In the entries below, find every line with "dropdown" and copy it.

=== Available records ===

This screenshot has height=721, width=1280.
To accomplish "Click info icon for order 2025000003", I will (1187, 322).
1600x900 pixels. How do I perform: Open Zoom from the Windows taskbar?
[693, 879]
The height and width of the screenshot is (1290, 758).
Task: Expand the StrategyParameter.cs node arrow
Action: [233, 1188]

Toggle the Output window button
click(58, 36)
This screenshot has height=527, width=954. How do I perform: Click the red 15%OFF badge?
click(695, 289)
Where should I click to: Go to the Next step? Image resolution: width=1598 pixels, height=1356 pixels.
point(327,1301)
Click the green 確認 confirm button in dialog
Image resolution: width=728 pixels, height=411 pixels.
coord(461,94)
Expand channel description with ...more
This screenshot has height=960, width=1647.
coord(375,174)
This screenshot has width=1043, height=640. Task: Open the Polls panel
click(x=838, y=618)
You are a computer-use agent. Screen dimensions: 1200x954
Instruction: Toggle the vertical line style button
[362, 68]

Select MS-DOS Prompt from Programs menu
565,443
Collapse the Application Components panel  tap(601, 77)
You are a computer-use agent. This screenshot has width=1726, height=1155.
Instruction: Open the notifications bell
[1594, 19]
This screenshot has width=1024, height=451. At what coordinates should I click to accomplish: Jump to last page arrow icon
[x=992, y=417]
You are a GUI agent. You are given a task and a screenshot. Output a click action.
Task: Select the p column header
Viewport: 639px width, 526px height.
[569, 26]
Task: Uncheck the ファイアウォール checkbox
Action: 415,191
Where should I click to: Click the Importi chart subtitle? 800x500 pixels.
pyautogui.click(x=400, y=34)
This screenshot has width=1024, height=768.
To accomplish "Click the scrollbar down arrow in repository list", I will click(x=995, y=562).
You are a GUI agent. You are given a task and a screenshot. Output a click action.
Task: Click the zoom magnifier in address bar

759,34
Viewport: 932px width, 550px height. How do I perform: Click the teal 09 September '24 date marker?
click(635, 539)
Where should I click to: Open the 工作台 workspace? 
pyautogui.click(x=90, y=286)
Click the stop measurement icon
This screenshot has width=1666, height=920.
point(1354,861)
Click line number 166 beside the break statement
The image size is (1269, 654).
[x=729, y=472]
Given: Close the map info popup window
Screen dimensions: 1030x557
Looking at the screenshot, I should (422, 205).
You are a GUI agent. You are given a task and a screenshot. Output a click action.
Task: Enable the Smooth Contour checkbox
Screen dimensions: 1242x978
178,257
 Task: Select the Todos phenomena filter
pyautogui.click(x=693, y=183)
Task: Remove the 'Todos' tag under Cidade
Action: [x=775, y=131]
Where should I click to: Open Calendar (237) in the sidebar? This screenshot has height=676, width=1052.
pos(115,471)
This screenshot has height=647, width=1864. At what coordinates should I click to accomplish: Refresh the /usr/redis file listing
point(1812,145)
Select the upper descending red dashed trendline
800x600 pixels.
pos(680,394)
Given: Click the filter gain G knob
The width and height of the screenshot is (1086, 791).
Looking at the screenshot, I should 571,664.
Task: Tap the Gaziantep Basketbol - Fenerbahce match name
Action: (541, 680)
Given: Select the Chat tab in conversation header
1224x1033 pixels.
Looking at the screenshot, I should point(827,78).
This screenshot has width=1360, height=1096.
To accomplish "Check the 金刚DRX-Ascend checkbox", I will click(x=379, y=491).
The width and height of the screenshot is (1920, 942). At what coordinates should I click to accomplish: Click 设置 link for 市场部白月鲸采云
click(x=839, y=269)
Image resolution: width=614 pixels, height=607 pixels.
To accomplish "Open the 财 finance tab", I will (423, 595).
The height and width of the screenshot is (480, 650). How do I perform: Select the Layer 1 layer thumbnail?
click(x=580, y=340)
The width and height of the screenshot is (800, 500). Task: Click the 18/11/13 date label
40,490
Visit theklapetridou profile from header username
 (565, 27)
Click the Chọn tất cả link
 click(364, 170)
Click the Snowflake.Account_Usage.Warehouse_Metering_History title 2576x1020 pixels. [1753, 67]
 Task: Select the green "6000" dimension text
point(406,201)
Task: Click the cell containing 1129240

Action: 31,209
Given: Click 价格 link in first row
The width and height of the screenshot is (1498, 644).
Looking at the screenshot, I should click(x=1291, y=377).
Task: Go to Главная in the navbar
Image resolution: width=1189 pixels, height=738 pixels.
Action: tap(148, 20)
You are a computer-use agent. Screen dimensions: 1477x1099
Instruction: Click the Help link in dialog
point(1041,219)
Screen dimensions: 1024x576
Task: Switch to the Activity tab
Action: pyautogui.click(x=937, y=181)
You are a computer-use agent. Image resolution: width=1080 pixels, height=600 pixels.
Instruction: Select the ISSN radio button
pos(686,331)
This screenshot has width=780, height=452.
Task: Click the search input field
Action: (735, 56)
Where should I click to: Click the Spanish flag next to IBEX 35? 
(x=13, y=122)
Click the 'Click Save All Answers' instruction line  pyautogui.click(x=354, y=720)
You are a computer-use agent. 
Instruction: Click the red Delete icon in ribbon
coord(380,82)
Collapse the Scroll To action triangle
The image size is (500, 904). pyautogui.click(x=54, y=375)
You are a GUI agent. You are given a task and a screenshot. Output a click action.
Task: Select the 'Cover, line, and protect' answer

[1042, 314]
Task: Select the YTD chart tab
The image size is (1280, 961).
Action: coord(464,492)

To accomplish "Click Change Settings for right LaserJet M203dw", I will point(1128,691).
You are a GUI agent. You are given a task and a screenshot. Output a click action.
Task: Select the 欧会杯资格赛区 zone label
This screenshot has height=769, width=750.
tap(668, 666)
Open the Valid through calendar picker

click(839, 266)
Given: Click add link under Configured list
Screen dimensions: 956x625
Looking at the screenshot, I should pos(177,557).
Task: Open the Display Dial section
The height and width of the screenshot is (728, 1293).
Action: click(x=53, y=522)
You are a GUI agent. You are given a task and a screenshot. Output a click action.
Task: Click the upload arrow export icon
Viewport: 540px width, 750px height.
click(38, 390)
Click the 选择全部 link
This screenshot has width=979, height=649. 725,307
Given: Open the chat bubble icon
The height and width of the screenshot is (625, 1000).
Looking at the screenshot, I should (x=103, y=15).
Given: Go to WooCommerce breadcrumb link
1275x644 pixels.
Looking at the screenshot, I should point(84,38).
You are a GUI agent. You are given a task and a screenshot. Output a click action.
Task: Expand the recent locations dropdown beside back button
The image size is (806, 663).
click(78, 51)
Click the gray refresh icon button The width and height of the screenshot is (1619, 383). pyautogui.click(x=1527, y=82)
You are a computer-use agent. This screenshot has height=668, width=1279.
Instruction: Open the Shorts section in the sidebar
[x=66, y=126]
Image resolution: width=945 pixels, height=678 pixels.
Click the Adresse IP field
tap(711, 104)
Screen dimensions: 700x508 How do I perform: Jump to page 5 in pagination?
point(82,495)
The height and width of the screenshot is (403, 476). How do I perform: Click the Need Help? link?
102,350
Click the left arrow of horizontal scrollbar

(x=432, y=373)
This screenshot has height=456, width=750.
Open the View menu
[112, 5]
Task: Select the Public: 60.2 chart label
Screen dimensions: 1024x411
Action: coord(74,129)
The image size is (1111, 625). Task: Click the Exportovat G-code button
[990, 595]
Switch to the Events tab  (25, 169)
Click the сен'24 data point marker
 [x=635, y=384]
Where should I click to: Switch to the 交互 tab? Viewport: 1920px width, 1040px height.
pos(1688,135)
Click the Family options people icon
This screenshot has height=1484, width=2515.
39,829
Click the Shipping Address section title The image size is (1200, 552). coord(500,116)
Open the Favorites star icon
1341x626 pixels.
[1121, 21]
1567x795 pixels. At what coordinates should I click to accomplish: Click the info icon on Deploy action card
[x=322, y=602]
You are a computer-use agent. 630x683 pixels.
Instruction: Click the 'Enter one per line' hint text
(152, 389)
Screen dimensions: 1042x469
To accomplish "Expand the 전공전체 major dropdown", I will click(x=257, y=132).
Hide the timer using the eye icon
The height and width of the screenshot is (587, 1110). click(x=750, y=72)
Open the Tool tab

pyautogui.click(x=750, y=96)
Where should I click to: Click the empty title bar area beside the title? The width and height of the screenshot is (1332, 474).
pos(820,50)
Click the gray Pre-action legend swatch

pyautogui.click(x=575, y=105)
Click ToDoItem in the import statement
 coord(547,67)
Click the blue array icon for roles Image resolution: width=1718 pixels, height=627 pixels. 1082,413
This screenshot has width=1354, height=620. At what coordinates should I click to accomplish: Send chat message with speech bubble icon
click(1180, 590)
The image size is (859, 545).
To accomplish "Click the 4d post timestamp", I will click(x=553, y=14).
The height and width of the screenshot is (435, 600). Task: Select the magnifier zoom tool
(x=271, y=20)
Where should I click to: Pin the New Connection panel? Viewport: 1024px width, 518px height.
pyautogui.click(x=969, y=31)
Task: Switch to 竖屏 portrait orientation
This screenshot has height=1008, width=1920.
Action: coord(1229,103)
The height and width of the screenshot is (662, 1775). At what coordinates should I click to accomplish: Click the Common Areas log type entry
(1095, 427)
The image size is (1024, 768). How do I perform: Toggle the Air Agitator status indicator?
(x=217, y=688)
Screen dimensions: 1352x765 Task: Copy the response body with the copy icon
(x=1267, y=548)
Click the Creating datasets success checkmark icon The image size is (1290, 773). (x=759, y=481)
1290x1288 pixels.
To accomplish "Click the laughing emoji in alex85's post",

===

Written answer:
Task: Expand the recent locations dropdown beside back button
To accomplish "Expand the 전공전체 major dropdown", I will click(x=257, y=132).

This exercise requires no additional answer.